CP91110P: A Computationally Designed Multi-Epitope Vaccine Candidate for Tuberculosis via TLR-2/4 Synergistic Immunomodulation.

: Tuberculosis (TB) remains a global health priority, with current interventions like the Bacille Calmette-Guérin (BCG) vaccine lacking efficacy against latent infection and drug-resistant strains. Novel vaccines targeting both latent and active TB are urgently needed. : This study aims to design a multi-epitope vaccine (MEV) and evaluate its immunogenicity, structural stability, and interactions with toll-like receptor 2/4 (TLR-2/4) via computational biology approaches. : We designed MEV using bioinformatics tools, prioritizing immunodominant epitopes from antigens.
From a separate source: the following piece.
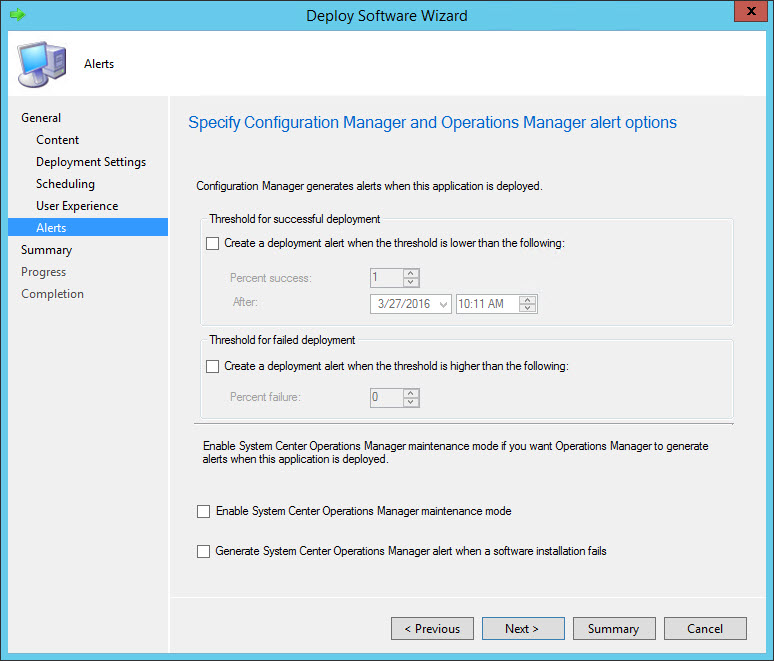Check Generate Operations Manager alert on installation failure
The height and width of the screenshot is (661, 774).
point(204,551)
Structural stability was optimized through disulfide engineering, and molecular docking/dynamics simulations were used to analyze interactions and conformational dynamics with TLR-2/4. Antigenicity, immunogenicity, population coverage, and immune responses were computationally assessed. : The MEV candidate, CP91110P, exhibited 86.18% predicted global human leukocyte antigen (HLA)-I/II coverage, high antigenicity (VaxiJen: 0.8789), and immunogenicity (IEDB: 4.40091), with favorable stability (instability index: 33.48) and solubility (0.485). Tertiary structure analysis indicated that 98.34% residues were located in favored regions. Molecular docking suggested strong TLR-2 (-1535.9 kcal/mol) and TLR-4 (-1672.5 kcal/mol) binding. Molecular dynamics simulations indicated stable TLR-2 interactions (RMSD: 6-8 Å; Rg: 38.50-39.50 Å) and flexible TLR-4 binding (RMSD: 2-6 Å; Rg: 33-36 Å). Principal component analysis, free energy landscapes, and dynamic cross-correlation matrix analyses highlighted TLR-2's structural coherence versus TLR-4's adaptive flexibility. Immune simulations predicted potential robust natural killer cell activation, T helper 1 polarization (interferon-gamma/interleukin-2 dominance), and elevated IgM/IgG levels. : CP91110P is predicted to stably bind to TLR-2 and flexibly interact with TLR-4, with prediction of its high antigenicity and broad coverage across immune populations. However, this conclusion requires confirmation through experimental validation. Therefore, it may provide a promising candidate for experimental validation in the development of tuberculosis vaccines.